Another interesting outcome of the lockdowns was a dramatic decline in air pollution and atmospheric carbon emissions. Closed business weren't consuming as much electricity for lighting and air conditioning, which reduced energy demand. The more dramatic change however, was the decline in transportation emissions. Travel restrictions, furloughs, and work-from-home directives dramatically reduced traffic on the roads and in the air. I remember seeing estimates as high as a 40% reduction in pollution and carbon emissions in European Union countries. The real value is probably considerably lower though, since carbon emissions are tough to track in real-time.

Travel restrictions, business closures, and work-from-home directives dramatically reduced emissions from vehicles.

What lessons might we have learned from this?

First and foremost, we saw how much of an impact we could have by simply reducing or eliminating discretionary driving. If companies continue to permit part-time work-from-home rules (which they should), we could also see long-term decreases in emissions from people commuting to and from work. These social and economic changes can have a substantial reductive impact on carbon emissions and future global temperature increases.

Disruptions in supply chains and markets also lead to a sharp increase in meat prices and a decrease in availability. Agriculture (and stock animals in particular) produces a lot of greenhouse gases that contribute to climate change. Climate researchers have long recommended that reducing meat consumption would help mitigate climate change. I have to limit my red meat consumption anyway, since I have hereditary high cholesterol. I hope that the reduced supply and high prices of meat in the summer of 2020 should hopefully encouraged many others to cut back on their long term consumption of steak, burgers, bacon, and other meat products.

Back to [bigoted] business as usual?

As if the pandemic weren't enough, this country's rush to get back to business as usual has negated all of the gains that were made during the lockdowns. The state of Florida is perhaps the worst-afflicted, and is now reporting more than 11,000 new cases every day. Clark County, Nevada (where I live) has been seeing its case count slowly escalating since the June re-openings. We're seeing over a thousand new case each day (as of the time of this writing).

By early July, all the gains from social distancing had been erased.

Some states are starting to back-off on their re-opening schedules, Nevada included.

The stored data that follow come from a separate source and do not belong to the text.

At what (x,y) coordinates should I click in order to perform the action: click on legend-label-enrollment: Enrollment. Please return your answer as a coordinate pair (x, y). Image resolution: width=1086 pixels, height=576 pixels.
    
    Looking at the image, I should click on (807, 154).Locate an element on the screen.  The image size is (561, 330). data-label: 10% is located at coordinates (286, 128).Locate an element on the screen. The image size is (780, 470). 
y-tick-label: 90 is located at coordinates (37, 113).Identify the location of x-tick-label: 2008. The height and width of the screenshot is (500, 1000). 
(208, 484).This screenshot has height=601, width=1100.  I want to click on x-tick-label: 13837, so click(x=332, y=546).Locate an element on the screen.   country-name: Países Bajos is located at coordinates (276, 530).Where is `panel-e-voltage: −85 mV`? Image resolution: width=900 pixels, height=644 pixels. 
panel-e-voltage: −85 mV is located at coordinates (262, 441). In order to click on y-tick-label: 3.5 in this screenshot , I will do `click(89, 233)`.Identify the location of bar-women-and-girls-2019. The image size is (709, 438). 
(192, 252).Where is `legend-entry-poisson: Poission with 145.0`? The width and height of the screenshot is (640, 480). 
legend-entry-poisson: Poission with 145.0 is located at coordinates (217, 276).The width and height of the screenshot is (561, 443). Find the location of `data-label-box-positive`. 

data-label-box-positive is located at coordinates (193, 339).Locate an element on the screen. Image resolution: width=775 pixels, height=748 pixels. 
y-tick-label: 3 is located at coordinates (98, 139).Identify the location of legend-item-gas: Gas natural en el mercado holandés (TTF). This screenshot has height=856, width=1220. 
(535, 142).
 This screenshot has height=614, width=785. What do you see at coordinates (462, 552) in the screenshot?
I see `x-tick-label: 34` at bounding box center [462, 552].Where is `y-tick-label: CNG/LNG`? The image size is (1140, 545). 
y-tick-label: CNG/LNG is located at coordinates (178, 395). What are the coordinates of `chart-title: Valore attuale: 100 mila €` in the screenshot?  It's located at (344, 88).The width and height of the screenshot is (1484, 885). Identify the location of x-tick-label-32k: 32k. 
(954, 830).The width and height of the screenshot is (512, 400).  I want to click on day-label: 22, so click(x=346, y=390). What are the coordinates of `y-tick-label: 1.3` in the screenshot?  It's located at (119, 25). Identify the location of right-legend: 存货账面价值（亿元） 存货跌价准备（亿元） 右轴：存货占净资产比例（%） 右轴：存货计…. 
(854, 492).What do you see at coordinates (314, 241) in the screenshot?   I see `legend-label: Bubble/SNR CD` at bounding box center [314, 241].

Worse yet, all of this is happening during the midst of protests over police brutality against black citizens. As soon as the lockdowns lifted, America went back to business as usual with police using excessive violence and killing unarmed black people for having committed minor (or non-existent) offenses. Protests have lead to the destruction of Confederate monuments, which has brought out another wave of Confederate apologists erroneously insisting that the Confederacy wasn't racist, which had lead to a wave of regressive counter-protests attempting to defend the Confederacy and the United States' racist history and institutions.

I don't remember who it belonged to, but I saw a social media post last month that summed it all up very elegantly:

"America is so racist, that if you protest racism,
people think you are protesting America.
"

Perhaps that should go on a monument somewhere.

This flag is an un-patriotic symbol of racism.
Almost any contemporary source will tell you
the South fought the Civil War to defend slavery.

The news isn't all bad, however. The state legislature of Mississippi apparently approved removing Confederate symbols from its state flag. So that's a small step towards progress. Stupidly, they are apparently planning on adding "In God We Trust" to the new flag, because the only thing that might be stronger than white fragility in this country is the Christian persecution complex.

But hey, at least we haven't had a school shooting since March!

Comments (1) -

EnPeeSee
EnPeeSee
07/26/2020 16:12:57 #

In the video clip you shared, the LG of Texas didn't mention socialism. And yet you put it in quotes, as if it it was something he actually said. That is very disingenuous.

Interesting how you deride racism and then use terms like "white fragility". It's also very disappointing. I enjoy your blog for game reviews, but things like this sour the experience.